▶ DOCUMENT EXTRACT
# # # # #
The language design, that on EVM v.s. that on Others

Besides,
as just a compiler,
it does have a fatal bug.
setup_seed function in codegen.ml lacks SLOAD just after PUSHing a location of array (a seed) and thus says
“if some array is not initialized, then overwrite Program Counter to 1.”
“if some array is initialized, then abort this work.”
This is a fatal bug.

And I warn NOT TO USE bamboo at all. (maybe you know well)
It’s fully useless because it’s designed lacking the ability of designing formality at all.
If tests are done correctly, this must be avoided, and all the source code looks like this.

I concluded bamboo is an insane compiler as its unreadability indicates.

Pen compiler is planned to have “Internal Type checker” .
This is a new type of type checking.

External Type Check is a statically type checking as done on a program run by a single computer before its code generation. Thus, the generated machine code does not have type checking process at all.
Internal Type Check is a type checking run dynamically but statically embedded in the compiled code, which means any computer in the world who runs the program must run the type checker. This is a decentralized Type Checker.
# # # # #
▶ SUPPLIED DATA

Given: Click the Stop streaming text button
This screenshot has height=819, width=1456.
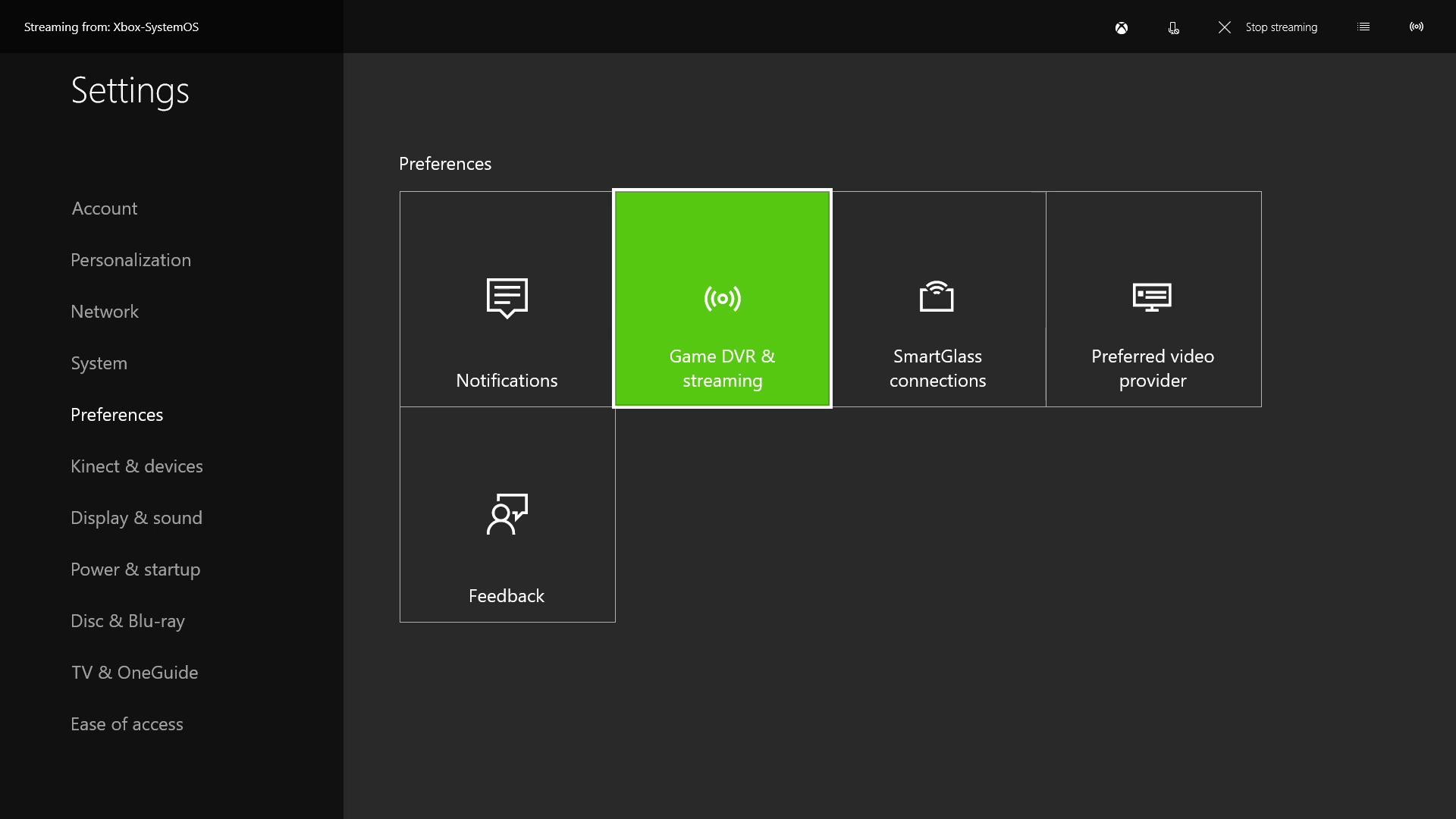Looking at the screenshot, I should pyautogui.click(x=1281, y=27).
# # # # #
▶ WHAT TO WORK ON
a) From the compiler post, extract the stretch from "setup_seed function in" through "looks like this.".
b) Translate this sentence from the compiler post into Spanish: "Thus, the generated machine code does not have type checking process at all."
c) Proceed with the compiler post, picking up after its final sentence.

▶ RESPONSES BY TASK
a)
setup_seed function in codegen.ml lacks SLOAD just after PUSHing a location of array (a seed) and thus says
“if some array is not initialized, then overwrite Program Counter to 1.”
“if some array is initialized, then abort this work.”
This is a fatal bug.

And I warn NOT TO USE bamboo at all. (maybe you know well)
It’s fully useless because it’s designed lacking the ability of designing formality at all.
If tests are done correctly, this must be avoided, and all the source code looks like this.

b) Por lo tanto, el código máquina generado no tiene ningún proceso de verificación de tipos.

c)
( @pirapira 's fatal mistake was the confusion between External Type Check and Internal Type Check. )

With Linear Type Checking or, Quantitative Type Theory (a practical Dependent Linear Type Theory introduced in 2016-2018) ,
we can determine how many times each function has to be used.
Pen compiler is planned to integrate Linear Type System with the Internal Type Checking first.

Now pen compiler has primitive lambda calculus and let-in syntax.
It’s the starting point of functional style language and modern static type checker.
Check, review, and criticize!

1 Like

Recursive Function is now supported in Pen Compiler !
It’s great step from imperative programming language into functional programming language !

( I have not run the code on any EVM yet. I Just made the compiler itself. )

( Linear Type checking is not yet supported.
Now we are going to the phase of development of the formality as written in https://bentnib.org/quantitative-type-theory.pdf and TaPL (Pierce 2000) )

EVM decompiler, yes it’s decompiler! , is now available in pen repository!
It’s at the alpha version!
You can compile it after installing Haskell;

git clone https://www.github.com/ghasshee/pen
cd pen/disasm 
make
cat ../count.hex | ./Disasm  

This is going to be used to develop pen compiler in the purpose of analyzing Solidity’s bytecode directly.
The architecture of pen is not solidated yet;
in a ‘Contract Oriented’ Langauge, a contract can call itself recursively,
which was @pirapira’s attempt, while solidity seems to have chosen the other way; contracts cannot call itself recursively.

1 Like

Awesome! Solute to your ambition.

Recently, i am reading the book TaPL, thinking about whether i can contribute to smart contract language!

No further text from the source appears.